[260]: Simon le magicien, chef de la secte des simoniaques, qui, dans les premiers temps de l'Eglise, continua contre saint Pierre la querelle du pays de Samarie, où il étoit né, avec Jérusalem. V. sur lui un curieux article de la Revue de bibliographie, fév. 1845, p. 181.

[261]: C'est, comme on sait, saint Thomas d'Aquin.

[262]: En cette même année 1623, les illuminez se disant congregez illuminez, bien heureux et parfaicts, avoient été bannis d'Espagne par l'inquisition. V. Edict d'Espagne contre la detestable secte des illuminez, eslevez es archevêché de Seville et evesché de Cadix, traduict sur la coppie espagnole imprimée en Espagne, 1623, in-8.

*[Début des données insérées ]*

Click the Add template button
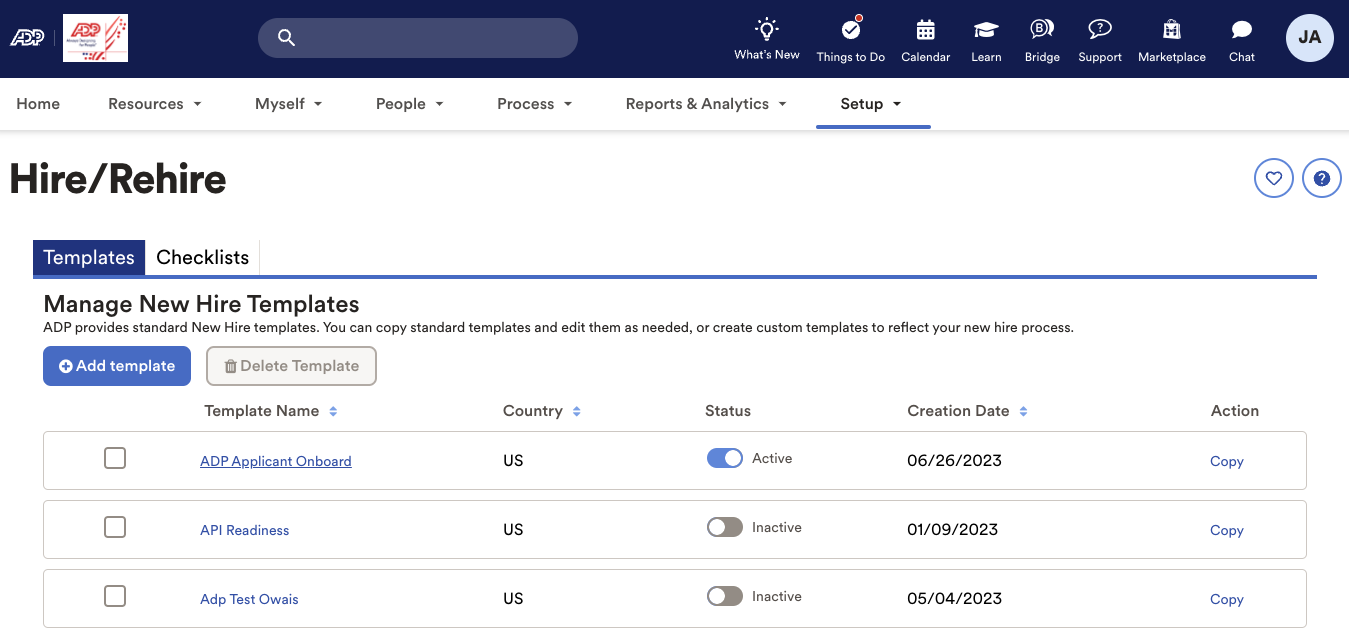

[263]: Vanini, qui fut en effet brûlé à Toulouse en 1619. C'est comme athée qu'il fut envoyé au supplice. Il le subit avec un fier courage que le P. Garasse lui-même ne put qu'admirer: «Lucilio Vanini et ses compagnons, dit-il en son Apologie, ont quelque froide excuse en leur impieté, sçavoir: une resolution philosophique qui les porte au mespris de la mort, et de là les jette furieusement jusques à celui de leur ame.» Peu d'années auparavant, Louis Gaufridi avoit subi le même sort pour cause de magie, par arrêt du parlement d'Aix. Entre autres pièces écrites à ce sujet, qui intéresse celui-ci, voir les suivantes: Arrest de la Cour de Provence, portant condamnation contre messire Loys Gaufridi, originaire du lieu de Beauvezer les Colmaret, prestre beneficié en l'eglise des Accoules de la ville de Marseille, convaincu de magie et autres crimes abominables, du dernier avril mil six cent onze, à Aix, par Jean Tholozan, imprimeur du roi et de la dicte ville, 1611, in-8; Confession faicte par messire Loys Gaufridi, prestre en l'eglise des Accoules de Marseille, prince des magiciens depuis Constantinople jusqu'à Paris, à deux pères capucins du couvent d'Aix, la veille de Pâques, le 11e avril mille six cent onze, à Aix, 1611, in-8.

[264]: Sur les trois colléges que les Rose-Croix disoient avoir dans le monde, V. t. I, p. 124.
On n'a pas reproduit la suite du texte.